[SELECTED PASSAGE]:
····················
Everybody likes chocolate, a fact supported by the annual increase in consumption documented by chocolate manufacturers around the globe. This may be good news for many chocolate consumers, but caution is advised to carefully monitor the quantity consumed and the cocoa content of the product purchased. We now have documented evidence to explain how dark chocolate consumption lowers stroke risk in women and slashes heart disease risk in adults.
Researchers publishing the Journal of the American College of Cardiology found high chocolate consumption correlates with a lower risk of stroke in women. Further proof of vascular benefits is documented in the British Medical Journal as scientists explain that chocolate consumption lowers heart disease risk by more than a third.
High Levels of Chocolate Consumption Dramatically Lower Heart Disease and Stroke Risks
A number of recent studies have shown that eating chocolate has a positive influence on human health due to its antioxidant and anti-inflammatory properties. This includes reducing blood pressure and improving insulin sensitivity, a primary factor in diabetes development and progression in millions of at-risk children and adults. The World Health Organization predicts that nearly 24 million people will die from heart disease by the year 2030, yet proper diet and lifestyle could significantly lower the mortality rate.
In an effort to confirm past research efforts that suggest a connection between chocolate consumption and lowered risk of heart disease and stroke, Dr. Oscar Franco and colleagues from the University of Cambridge in England analyzed the results of seven studies involving over 100,000 participants with and without existing heart disease. Researchers compared the group with the highest chocolate consumption against those with the lowest, taking into account differences in study design and quality of reporting.
Choose Dark Chocolate with a High Cocoa Content for Optimal Protection
Researchers performing a meta-analysis of all studies examined found a significant correlation between higher levels of chocolate consumption and the risk of cardiovascular events. They determined that the "highest levels of chocolate consumption were associated with a 37% reduction in cardiovascular disease and a 29% reduction in stroke compared with lowest levels." Although the final analysis did not distinguish between dark and milk chocolate consumption, nutritional experts recommend choosing dark chocolate with minimal added sugar and at least 75% cocoa content.
There are many documented lifestyle changes that have been shown to dramatically lower the risk of heart disease and stroke including vitamin D optimization, fish oil supplementation and potent antioxidants such as resveratrol. Chocolate eaten in small amounts several times a week can now be added to the list as research confirms the powerful human health benefits of cocoa.
····················
[Stored data]:
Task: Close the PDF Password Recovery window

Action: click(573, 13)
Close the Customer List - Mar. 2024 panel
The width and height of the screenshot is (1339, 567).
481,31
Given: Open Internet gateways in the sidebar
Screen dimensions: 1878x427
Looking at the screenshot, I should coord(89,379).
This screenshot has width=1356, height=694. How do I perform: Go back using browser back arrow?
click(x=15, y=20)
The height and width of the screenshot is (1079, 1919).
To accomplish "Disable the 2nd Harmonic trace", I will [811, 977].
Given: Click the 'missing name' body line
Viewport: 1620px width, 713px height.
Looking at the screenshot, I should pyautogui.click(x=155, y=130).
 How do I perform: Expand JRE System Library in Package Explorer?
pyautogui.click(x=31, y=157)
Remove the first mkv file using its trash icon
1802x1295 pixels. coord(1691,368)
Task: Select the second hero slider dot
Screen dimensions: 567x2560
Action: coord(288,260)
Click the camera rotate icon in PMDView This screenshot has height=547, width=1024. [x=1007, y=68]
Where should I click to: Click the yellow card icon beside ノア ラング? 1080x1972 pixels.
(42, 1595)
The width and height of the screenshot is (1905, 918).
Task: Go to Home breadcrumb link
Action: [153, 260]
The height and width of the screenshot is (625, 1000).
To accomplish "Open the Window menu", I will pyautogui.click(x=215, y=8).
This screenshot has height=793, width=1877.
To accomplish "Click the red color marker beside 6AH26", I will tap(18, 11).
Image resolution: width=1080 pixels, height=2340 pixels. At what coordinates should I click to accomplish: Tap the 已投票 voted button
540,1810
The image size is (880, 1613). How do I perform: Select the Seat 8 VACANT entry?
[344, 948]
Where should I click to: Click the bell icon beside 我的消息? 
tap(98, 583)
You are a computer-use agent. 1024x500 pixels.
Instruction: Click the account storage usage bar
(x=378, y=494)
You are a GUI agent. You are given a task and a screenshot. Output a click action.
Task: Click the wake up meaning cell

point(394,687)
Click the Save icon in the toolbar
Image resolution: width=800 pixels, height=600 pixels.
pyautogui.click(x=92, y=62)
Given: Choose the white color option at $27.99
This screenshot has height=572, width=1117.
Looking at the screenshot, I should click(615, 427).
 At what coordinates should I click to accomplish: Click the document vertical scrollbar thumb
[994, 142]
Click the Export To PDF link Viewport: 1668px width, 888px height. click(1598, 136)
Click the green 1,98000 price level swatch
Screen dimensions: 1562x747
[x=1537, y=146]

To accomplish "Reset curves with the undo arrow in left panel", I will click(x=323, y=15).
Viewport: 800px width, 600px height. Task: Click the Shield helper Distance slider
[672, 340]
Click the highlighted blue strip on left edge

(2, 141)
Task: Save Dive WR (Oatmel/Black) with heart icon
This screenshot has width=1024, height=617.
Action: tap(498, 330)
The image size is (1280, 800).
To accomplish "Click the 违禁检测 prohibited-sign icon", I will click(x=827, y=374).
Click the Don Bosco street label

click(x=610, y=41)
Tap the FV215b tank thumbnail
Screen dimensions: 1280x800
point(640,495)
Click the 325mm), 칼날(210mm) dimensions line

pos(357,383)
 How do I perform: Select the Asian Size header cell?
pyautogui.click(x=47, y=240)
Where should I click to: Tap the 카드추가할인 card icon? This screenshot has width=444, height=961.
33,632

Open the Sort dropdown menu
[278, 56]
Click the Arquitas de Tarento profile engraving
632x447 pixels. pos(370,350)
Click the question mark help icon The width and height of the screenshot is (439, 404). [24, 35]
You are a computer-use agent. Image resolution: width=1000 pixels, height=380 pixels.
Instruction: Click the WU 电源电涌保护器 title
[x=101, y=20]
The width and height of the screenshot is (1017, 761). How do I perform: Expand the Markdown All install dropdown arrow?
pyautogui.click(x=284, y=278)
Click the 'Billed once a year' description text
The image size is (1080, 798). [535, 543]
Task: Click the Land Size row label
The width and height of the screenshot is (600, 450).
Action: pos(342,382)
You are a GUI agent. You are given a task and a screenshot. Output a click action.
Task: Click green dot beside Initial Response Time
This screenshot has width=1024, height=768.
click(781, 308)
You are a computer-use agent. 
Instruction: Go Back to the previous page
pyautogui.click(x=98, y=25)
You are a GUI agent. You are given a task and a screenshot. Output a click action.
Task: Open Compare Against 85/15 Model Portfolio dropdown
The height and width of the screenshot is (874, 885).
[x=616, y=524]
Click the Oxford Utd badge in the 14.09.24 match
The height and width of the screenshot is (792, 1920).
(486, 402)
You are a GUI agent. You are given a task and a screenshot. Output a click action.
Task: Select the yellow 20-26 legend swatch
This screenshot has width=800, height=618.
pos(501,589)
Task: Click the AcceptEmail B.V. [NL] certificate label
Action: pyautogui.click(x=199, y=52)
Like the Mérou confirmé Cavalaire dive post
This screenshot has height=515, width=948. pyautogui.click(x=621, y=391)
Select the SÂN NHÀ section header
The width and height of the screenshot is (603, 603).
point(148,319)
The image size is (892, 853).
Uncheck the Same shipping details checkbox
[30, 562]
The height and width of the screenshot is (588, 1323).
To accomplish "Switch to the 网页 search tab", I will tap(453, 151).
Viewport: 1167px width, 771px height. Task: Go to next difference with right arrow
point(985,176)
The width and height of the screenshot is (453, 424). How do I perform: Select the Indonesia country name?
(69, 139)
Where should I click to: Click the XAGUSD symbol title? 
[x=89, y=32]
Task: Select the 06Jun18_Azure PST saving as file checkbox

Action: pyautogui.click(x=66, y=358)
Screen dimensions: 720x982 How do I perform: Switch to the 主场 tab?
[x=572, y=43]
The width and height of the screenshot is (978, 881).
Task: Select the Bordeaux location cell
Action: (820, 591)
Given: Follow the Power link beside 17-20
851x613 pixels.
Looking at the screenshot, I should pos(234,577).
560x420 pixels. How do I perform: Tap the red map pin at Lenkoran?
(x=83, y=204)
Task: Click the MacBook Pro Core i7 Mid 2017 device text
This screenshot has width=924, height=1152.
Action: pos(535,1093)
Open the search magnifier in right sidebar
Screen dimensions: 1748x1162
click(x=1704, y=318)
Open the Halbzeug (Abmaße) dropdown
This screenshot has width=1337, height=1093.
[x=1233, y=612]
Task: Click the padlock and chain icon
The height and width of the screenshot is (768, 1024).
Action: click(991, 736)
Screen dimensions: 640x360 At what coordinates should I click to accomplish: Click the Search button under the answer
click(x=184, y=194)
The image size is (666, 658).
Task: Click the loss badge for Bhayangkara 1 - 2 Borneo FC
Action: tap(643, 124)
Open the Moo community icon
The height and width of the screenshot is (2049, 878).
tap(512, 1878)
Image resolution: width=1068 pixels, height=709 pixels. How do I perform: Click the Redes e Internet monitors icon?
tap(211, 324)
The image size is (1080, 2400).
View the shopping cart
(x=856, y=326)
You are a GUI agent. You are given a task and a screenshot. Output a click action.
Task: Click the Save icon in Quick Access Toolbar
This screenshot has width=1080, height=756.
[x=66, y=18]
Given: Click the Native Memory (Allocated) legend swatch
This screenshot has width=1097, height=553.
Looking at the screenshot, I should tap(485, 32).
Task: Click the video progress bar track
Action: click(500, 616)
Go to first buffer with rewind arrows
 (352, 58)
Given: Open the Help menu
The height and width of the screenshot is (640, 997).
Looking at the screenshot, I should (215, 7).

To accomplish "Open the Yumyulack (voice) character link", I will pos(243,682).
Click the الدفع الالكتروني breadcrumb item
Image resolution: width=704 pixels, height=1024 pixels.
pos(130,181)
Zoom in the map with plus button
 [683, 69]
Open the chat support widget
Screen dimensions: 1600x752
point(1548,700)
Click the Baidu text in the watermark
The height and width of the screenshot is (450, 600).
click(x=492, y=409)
····················
[EXERCISE]: In the text on chocolate and heart health, list the lifestyle changes that the last paragraph names as already shown to lower the risk of heart disease and stroke, before chocolate is added to that list.

[RESPONSE FOR THIS EXERCISE]:
- Vitamin D optimization
- Fish oil supplementation
- Potent antioxidants such as resveratrol